Now that land values have plateaued or even declined a bit, Smiglewski said, things are changing again. "We're now seeing the tax burden shift back in-town, toward city properties and away from the rural properties," he said.

Smiglewski said it's more difficult to track some of the other ripple effects that may affect a small community's economy. A generation ago, he said, less disposable income for farmers would have meant fewer trips to the local hardware store or less money spent at downtown stores and restaurants.

But now producers may buy parts and equipment online, direct from the manufacturer, he said. And many of their families have shifted their shopping to larger stores and supermarkets in regional centers such as Willmar, Marshall and Hutchinson.

Harold Wolle, president of the Minnesota Corn Growers Association, said the effects of weak farm prices, while difficult to track, are still immense.

"Production ag is a tremendous part of Minnesota's economy, and particularly the rural economy," he said.

Next year will be telling

If low prices persist well into 2017, Wolle said farmers with equity and experience will tough it out, while beginning farmers or those who have aggressively expanded and paid high rents will be more vulnerable.

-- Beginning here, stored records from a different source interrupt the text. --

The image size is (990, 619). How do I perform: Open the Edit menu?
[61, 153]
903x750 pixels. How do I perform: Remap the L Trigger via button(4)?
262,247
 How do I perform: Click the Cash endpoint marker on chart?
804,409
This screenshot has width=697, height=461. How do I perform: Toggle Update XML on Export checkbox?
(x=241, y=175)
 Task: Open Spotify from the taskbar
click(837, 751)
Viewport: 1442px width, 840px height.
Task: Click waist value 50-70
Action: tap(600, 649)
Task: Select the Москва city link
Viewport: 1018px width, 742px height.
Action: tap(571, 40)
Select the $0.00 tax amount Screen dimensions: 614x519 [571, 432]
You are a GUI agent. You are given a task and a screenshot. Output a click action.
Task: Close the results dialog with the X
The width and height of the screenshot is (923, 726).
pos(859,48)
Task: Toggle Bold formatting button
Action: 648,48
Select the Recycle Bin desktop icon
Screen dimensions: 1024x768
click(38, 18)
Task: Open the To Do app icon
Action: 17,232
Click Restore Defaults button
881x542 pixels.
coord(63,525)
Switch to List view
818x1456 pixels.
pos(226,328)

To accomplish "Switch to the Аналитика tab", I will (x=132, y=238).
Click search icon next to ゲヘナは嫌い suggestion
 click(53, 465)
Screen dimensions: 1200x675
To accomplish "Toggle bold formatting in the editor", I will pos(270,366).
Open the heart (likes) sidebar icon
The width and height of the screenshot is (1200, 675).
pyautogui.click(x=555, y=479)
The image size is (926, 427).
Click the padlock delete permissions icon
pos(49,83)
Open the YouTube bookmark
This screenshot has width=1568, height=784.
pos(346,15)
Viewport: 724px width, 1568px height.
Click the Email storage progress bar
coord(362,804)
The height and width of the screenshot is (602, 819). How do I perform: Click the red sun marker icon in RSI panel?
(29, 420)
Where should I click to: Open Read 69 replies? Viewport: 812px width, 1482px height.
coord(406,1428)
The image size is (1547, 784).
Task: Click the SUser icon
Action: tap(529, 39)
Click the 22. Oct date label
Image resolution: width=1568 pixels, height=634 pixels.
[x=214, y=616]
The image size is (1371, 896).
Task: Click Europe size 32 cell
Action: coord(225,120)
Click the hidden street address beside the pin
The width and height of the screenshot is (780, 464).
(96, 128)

Ag lenders have been working with producers already, he said, sometimes charging interest only on farmland loans or devising other ways to stretch out payments. Helping cash flows temporarily are the federal farm program payments that many producers received last month because of market downturns in 2015, Wolle said.

But the true test will be after producers tabulate their yields this year. "This all becomes more of a reality as farmers get into winter and start doing cash flows and start arranging with their bankers for their operating lines of credit," Wolle said. "That's when the rubber meets the road."

Suzanne Hilgert, mayor of Olivia in Renville County, knows it could be difficult but does not expect a crisis to emerge with large numbers of farm failures as happened in the 1980s. She and many ag economists say that lenders and farmers learned from that experience to be far more careful with credit and debt.

Farms have also become larger in recent years, Hilgert said, and many operate at a scale that gives them more flexibility to hold grain longer in storage until prices improve.

"When you have that kind of large farm, you are better able to withstand these market cycles," she said.